Print every entry word for word, but omit the pictures.

[The input]

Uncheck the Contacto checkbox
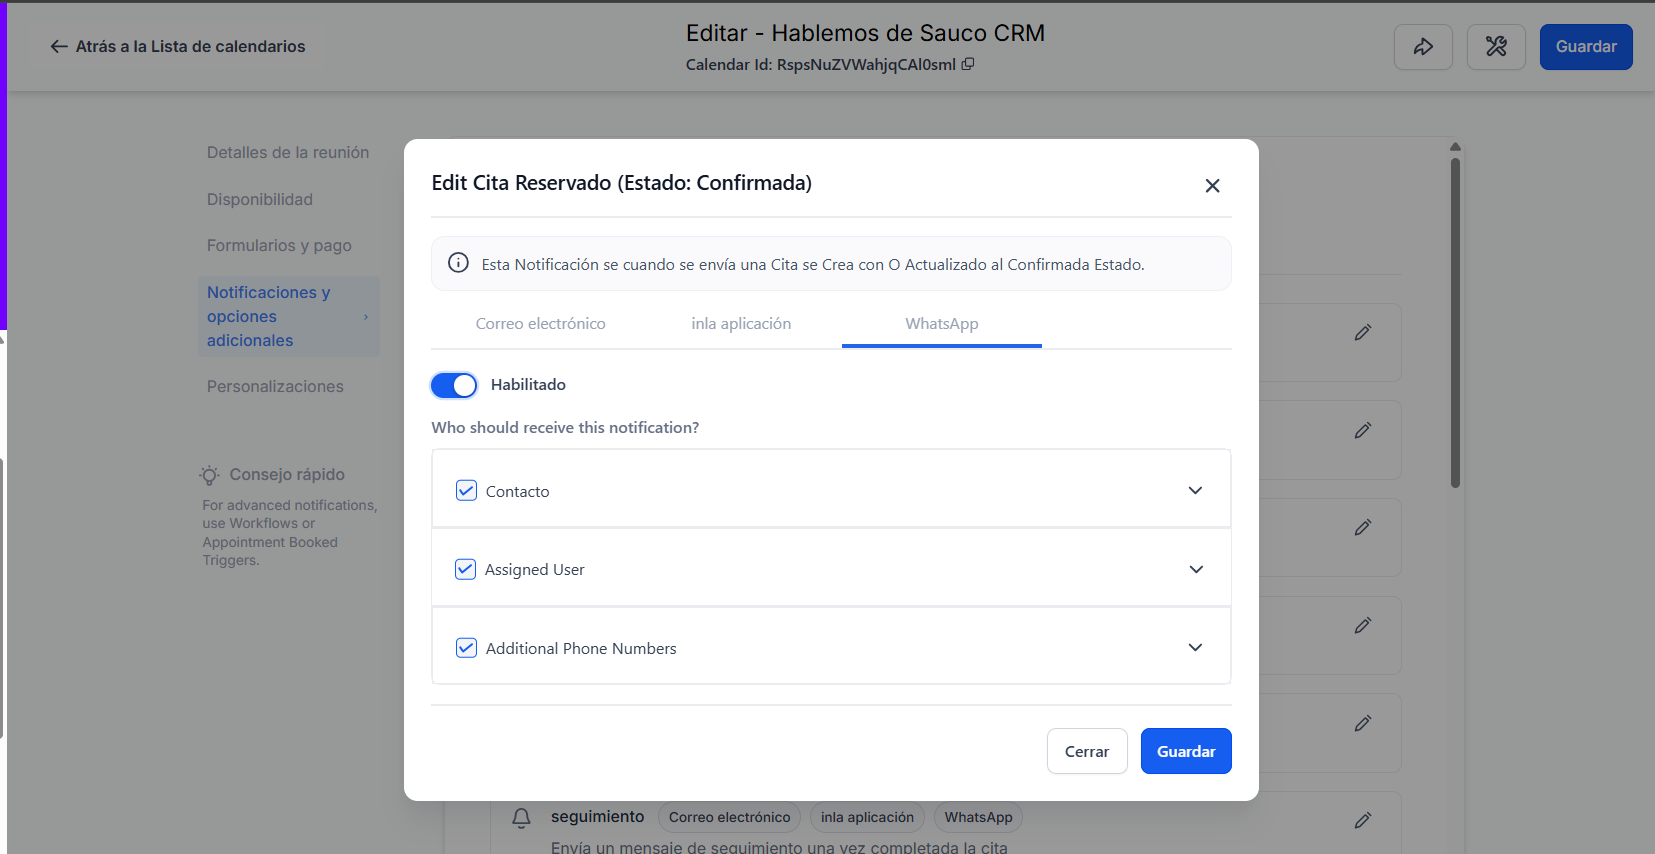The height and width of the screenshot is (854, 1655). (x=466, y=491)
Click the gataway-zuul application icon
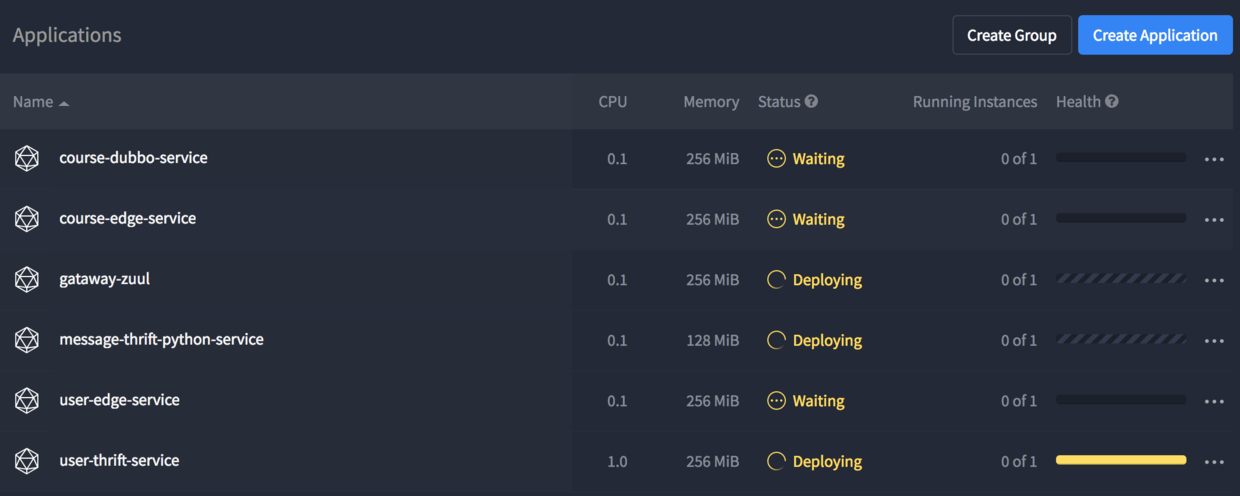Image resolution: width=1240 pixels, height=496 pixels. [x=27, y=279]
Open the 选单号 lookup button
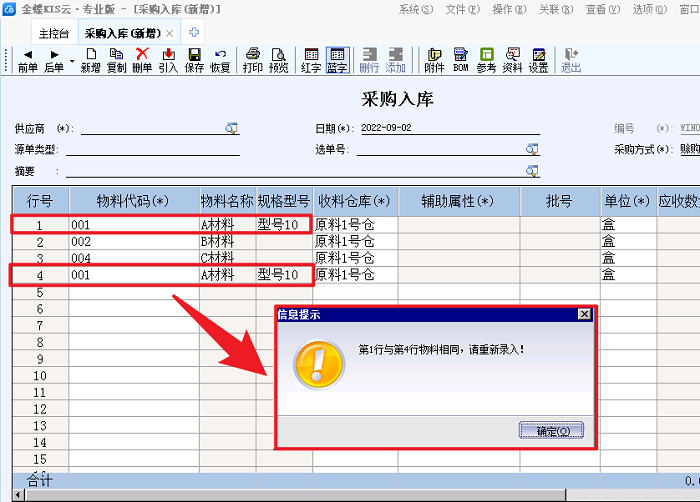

[/The input]

→ **The completed task**
Uncheck the Contacto checkbox
The height and width of the screenshot is (854, 1655). (x=466, y=491)
Click the gataway-zuul application icon
Image resolution: width=1240 pixels, height=496 pixels. [x=27, y=279]
Open the 选单号 lookup button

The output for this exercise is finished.